Una muerte colectiva
El título mismo de la novela impone una clave de lectura de la tragedia reciente. Lo que se presenta como “muerte ajena” —esas chicas pobres asesinadas en un barrio periférico, esas vidas que el discurso mediático a veces reduce a estadísticas— es en verdad una muerte propia, colectiva, social. No son hechos aislados, ni tragedias privadas, ni “ajustes de cuentas” que puedan explicarse en los márgenes. Son hechos que hablan de la sociedad en su conjunto: de la precariedad de las instituciones, de la fragilidad de las redes de contención, de la persistencia de una violencia de género que se agudiza en contextos de criminalidad organizada. En este sentido, la novela de Piñeiro funciona como advertencia: creer que esas muertes no nos tocan, que son ajenas, es parte del problema.

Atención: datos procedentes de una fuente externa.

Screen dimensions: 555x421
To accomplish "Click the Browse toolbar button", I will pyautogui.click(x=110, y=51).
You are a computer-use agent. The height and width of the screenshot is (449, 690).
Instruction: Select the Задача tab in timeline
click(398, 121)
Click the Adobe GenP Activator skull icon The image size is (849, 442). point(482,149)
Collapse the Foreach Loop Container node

La ficción de Piñeiro no es un reportaje ni una denuncia específica sino una exploración acerca de lo inaccesible de la verdad cuando el hecho está en manos del poder. La novela nos incomoda precisamente por la fragilidad de las versiones, por los silencios cómplices, por la idea que subyace la historia: hay muertes y muertes. Pero en virtud del asesinato de Lara, Brenda y Morena, sus vidas truncadas, la estigmatización de sus cuerpos, el cuestionamiento de sus vidas, la relevancia de lo privado por sobre el aterrador crimen, torna la lectura de la novela en un ejercicio necesario: permite comprender que los hilos de poder, las narrativas en disputa, los silencios cómplices, no son solo recursos literarios, sino experiencias de la vida cotidiana. Que las muertes que creemos ajenas son demasiado propias. Y que, quizá, la función de la literatura en un contexto como el actual sea precisamente esa: recordarnos que no podemos refugiarnos en la comodidad del espectador.
Si queremos que algo cambie de verdad, la muerte de Lara, Brenda y Morena debe ser de una vez y para siempre la muerte propia.